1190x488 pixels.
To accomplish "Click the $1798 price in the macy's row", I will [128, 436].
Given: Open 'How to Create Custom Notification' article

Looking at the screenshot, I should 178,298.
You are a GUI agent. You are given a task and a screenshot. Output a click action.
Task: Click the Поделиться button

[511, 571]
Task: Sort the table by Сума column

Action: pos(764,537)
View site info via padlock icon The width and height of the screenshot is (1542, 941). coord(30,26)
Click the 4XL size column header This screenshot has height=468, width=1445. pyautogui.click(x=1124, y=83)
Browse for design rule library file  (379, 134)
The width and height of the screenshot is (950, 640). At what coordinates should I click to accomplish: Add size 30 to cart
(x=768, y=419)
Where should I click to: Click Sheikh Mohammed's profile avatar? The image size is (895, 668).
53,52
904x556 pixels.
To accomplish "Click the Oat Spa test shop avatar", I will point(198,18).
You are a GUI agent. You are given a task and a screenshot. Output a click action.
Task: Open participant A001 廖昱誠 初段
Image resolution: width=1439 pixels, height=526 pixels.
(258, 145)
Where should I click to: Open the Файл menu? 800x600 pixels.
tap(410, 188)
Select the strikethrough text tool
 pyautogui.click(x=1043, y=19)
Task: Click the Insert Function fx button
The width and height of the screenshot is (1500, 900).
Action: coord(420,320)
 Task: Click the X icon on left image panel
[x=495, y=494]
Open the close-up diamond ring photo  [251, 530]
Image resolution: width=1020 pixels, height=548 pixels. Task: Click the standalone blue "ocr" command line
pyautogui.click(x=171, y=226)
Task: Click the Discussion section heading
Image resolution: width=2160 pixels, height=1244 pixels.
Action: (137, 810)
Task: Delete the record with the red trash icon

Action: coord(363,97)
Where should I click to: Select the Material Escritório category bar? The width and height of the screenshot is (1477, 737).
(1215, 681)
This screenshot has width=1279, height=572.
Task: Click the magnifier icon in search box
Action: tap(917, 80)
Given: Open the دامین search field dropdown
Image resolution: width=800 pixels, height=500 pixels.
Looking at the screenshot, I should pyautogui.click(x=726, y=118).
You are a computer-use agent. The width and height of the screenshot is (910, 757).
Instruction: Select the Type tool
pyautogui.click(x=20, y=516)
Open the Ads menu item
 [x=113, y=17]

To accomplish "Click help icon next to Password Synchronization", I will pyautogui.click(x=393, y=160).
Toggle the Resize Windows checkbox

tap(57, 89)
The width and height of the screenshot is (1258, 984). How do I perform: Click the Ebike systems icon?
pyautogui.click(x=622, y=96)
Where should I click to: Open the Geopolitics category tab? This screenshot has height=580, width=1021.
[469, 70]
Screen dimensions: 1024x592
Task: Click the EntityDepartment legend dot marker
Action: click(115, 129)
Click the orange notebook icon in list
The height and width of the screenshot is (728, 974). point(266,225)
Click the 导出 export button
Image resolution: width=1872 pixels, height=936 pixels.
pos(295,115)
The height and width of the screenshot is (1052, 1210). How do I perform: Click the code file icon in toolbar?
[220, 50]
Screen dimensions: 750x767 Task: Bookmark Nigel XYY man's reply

========

Problem details
What is needed here is an exact copy of all the records above.

Written solution
1190x488 pixels.
To accomplish "Click the $1798 price in the macy's row", I will [128, 436].
Given: Open 'How to Create Custom Notification' article

Looking at the screenshot, I should 178,298.
You are a GUI agent. You are given a task and a screenshot. Output a click action.
Task: Click the Поделиться button

[511, 571]
Task: Sort the table by Сума column

Action: pos(764,537)
View site info via padlock icon The width and height of the screenshot is (1542, 941). coord(30,26)
Click the 4XL size column header This screenshot has height=468, width=1445. pyautogui.click(x=1124, y=83)
Browse for design rule library file  (379, 134)
The width and height of the screenshot is (950, 640). At what coordinates should I click to accomplish: Add size 30 to cart
(x=768, y=419)
Where should I click to: Click Sheikh Mohammed's profile avatar? The image size is (895, 668).
53,52
904x556 pixels.
To accomplish "Click the Oat Spa test shop avatar", I will point(198,18).
You are a GUI agent. You are given a task and a screenshot. Output a click action.
Task: Open participant A001 廖昱誠 初段
Image resolution: width=1439 pixels, height=526 pixels.
(258, 145)
Where should I click to: Open the Файл menu? 800x600 pixels.
tap(410, 188)
Select the strikethrough text tool
 pyautogui.click(x=1043, y=19)
Task: Click the Insert Function fx button
The width and height of the screenshot is (1500, 900).
Action: coord(420,320)
 Task: Click the X icon on left image panel
[x=495, y=494]
Open the close-up diamond ring photo  [251, 530]
Image resolution: width=1020 pixels, height=548 pixels. Task: Click the standalone blue "ocr" command line
pyautogui.click(x=171, y=226)
Task: Click the Discussion section heading
Image resolution: width=2160 pixels, height=1244 pixels.
Action: (137, 810)
Task: Delete the record with the red trash icon

Action: coord(363,97)
Where should I click to: Select the Material Escritório category bar? The width and height of the screenshot is (1477, 737).
(1215, 681)
This screenshot has width=1279, height=572.
Task: Click the magnifier icon in search box
Action: tap(917, 80)
Given: Open the دامین search field dropdown
Image resolution: width=800 pixels, height=500 pixels.
Looking at the screenshot, I should pyautogui.click(x=726, y=118).
You are a computer-use agent. The width and height of the screenshot is (910, 757).
Instruction: Select the Type tool
pyautogui.click(x=20, y=516)
Open the Ads menu item
 [x=113, y=17]

To accomplish "Click help icon next to Password Synchronization", I will pyautogui.click(x=393, y=160).
Toggle the Resize Windows checkbox

tap(57, 89)
The width and height of the screenshot is (1258, 984). How do I perform: Click the Ebike systems icon?
pyautogui.click(x=622, y=96)
Where should I click to: Open the Geopolitics category tab? This screenshot has height=580, width=1021.
[469, 70]
Screen dimensions: 1024x592
Task: Click the EntityDepartment legend dot marker
Action: click(115, 129)
Click the orange notebook icon in list
The height and width of the screenshot is (728, 974). point(266,225)
Click the 导出 export button
Image resolution: width=1872 pixels, height=936 pixels.
pos(295,115)
The height and width of the screenshot is (1052, 1210). How do I perform: Click the code file icon in toolbar?
[220, 50]
Screen dimensions: 750x767 Task: Bookmark Nigel XYY man's reply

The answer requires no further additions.